▸ Extract provided
Opinions of Friday, 25 May 2018

Columnist: Kwaku Badu

Why the NDC’s one and only Messiah can never be Ghana’s Messiah (II)

Former President John Dramani Mahama Former President John Dramani Mahama

Given former President Mahama’s abysmal performance during his tenure of office, it would be boundlessly unconscionable for anybody to suggest that to err is human and therefore he must be pardoned and given another chance in 2020.

And, considering the unobjectionable economic mismanagement in the erstwhile Mahama’s administration, I am not least surprised that some concerned supporters within the NDC are expressing their dissatisfaction over the anticipated comeback of former President Mahama.

Ironically, while the Mahama loyalists are moving heaven and earth to have him back as the party’s next presidential candidate, the sceptics are insisting that Mahama was not up to the task during his tenure in office and must thus be replaced with a capable flagbearer.

Take, for example, a group of organisers within the opposition NDC recently urged the National Executives of the party to allow Mr Alban Kingsford Sumana Bagbin to go unopposed in the party’s forthcoming flagbearership contest (See: Alban Bagbin must go unopposed – NDC organisers; ghananewsagency.org/ghanaweb.com, 12/03/2018).

The extremely disengaged party organisers articulated: “So many people in the party feel Hon. Bagbin is the best person to lead us into 2020 and the reasons are pretty clear: he is the exact contrast to former President John Mahama in the matter of marketability and yet retains the Northern extraction that will satisfy the need to have a Northerner complete an eight-year mandate.”

Apparently the spokesperson for the group maintained that since corruption would be a key campaign theme in 2020 and the fact that former President Mahama’s administration had serious issues with corruption, Ghanaian voters would be forced to reject him if he was to be elected as the next flagbearer.

If you may recall, the courageous George Boateng was ready to unseat Ex-President Mahama during the 2016 NDC’s flagbearership’s contest. However, the party apparatchiks controversially blocked George Boateng’s presidential ambitions.

▸ Work instruction 1
Convert the dataset entries, starting at the line containing "This screenshot has" and ending at the last line of the entries, into a JSON list of strings with one string per line, skipping blank lines and leaving out the picture.

(Dataset entries)

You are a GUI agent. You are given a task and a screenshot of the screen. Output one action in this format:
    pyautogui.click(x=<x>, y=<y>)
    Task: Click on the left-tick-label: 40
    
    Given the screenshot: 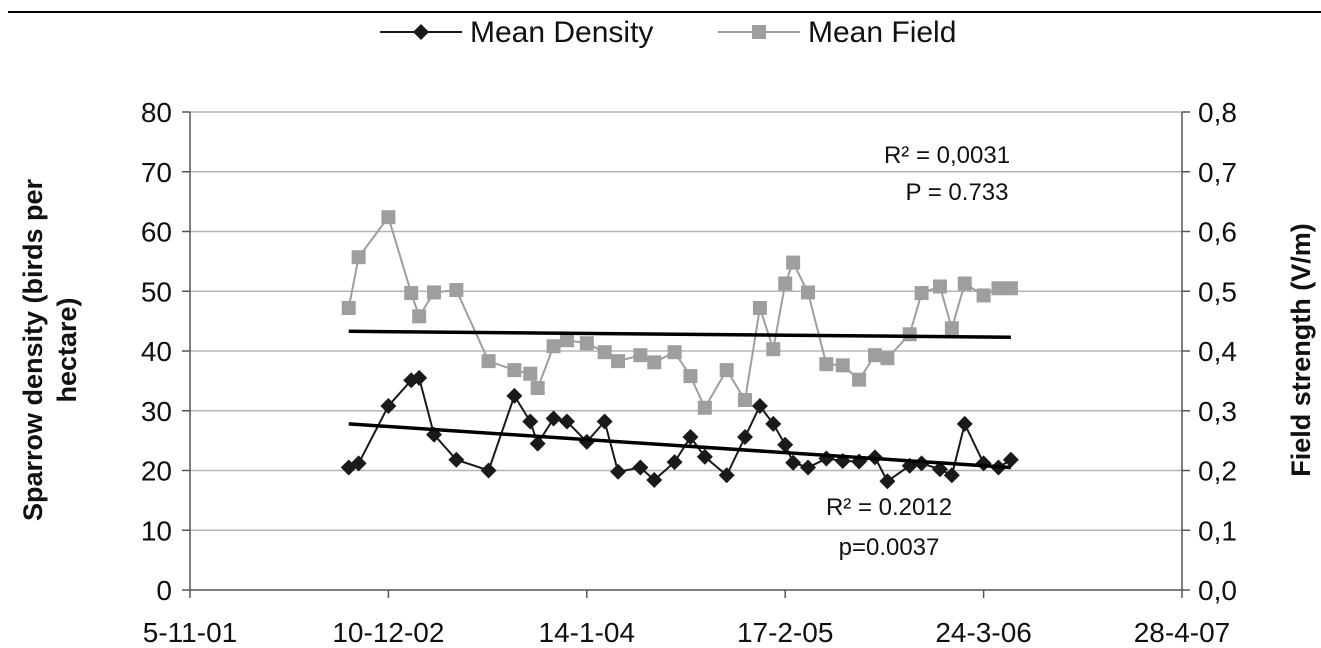 What is the action you would take?
    pyautogui.click(x=156, y=352)
    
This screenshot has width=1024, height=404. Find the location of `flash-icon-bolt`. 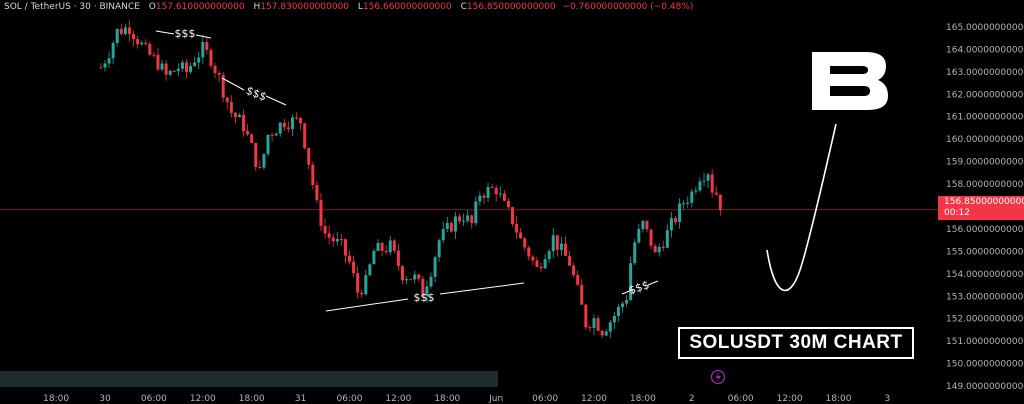

flash-icon-bolt is located at coordinates (718, 377).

▸ Work instruction 2
Carry on the opinion column about former President Mahama and the NDC flagbearership from the point where it stops.

▸ Final answer 1
[
  "This screenshot has width=1024, height=404. Find the location of `flash-icon-bolt`. ",
  "flash-icon-bolt is located at coordinates (718, 377)."
]

▸ Final answer 2
But despite the undemocratic and somewhat unfair disqualification of the valiant George Boateng, his loyal supporters and the other disgruntled NDC delegates went ahead and voted against Ex-President Mahama, who bizarrely failed to convince nearly 6% of the delegates. Indeed, the unhappy 6% of the delegates voted for “MR Zero”. How bizarre?

Somehow, the aggrieved NDC Party supporters action did not end at the presidential race, but they rather took their protest to the 2016 general elections.

More disturbingly, the unhappy NDC supporters uncharacteristically withdrew their support for Mahama, which resulted in the humiliating defeat in the 2016 general elections.

I would like to believe that it is going to be extremely difficult for the disengaged NDC Party supporters to forgive Ex-President Mahama over his catastrophic errors in judgement.

But all said and done, it would appear that the Mahama loyalists are living in a denial. They have indeed lost touch with the reality.

Given the circumstances, it would not be farfetched to suggest that following their 2016 humiliating election defeat, the brassbound loyalists of Mahama are going through a process similitude to Dr Elisabeth Kubler-Ross’s stages of grief.

Dr Elizabeth Kubler-Ross developed the grief model in the 1960s to explain the grieving process. The grief model has since been widely utilised as a method of helping people to understand their reactions to significant change or upheaval.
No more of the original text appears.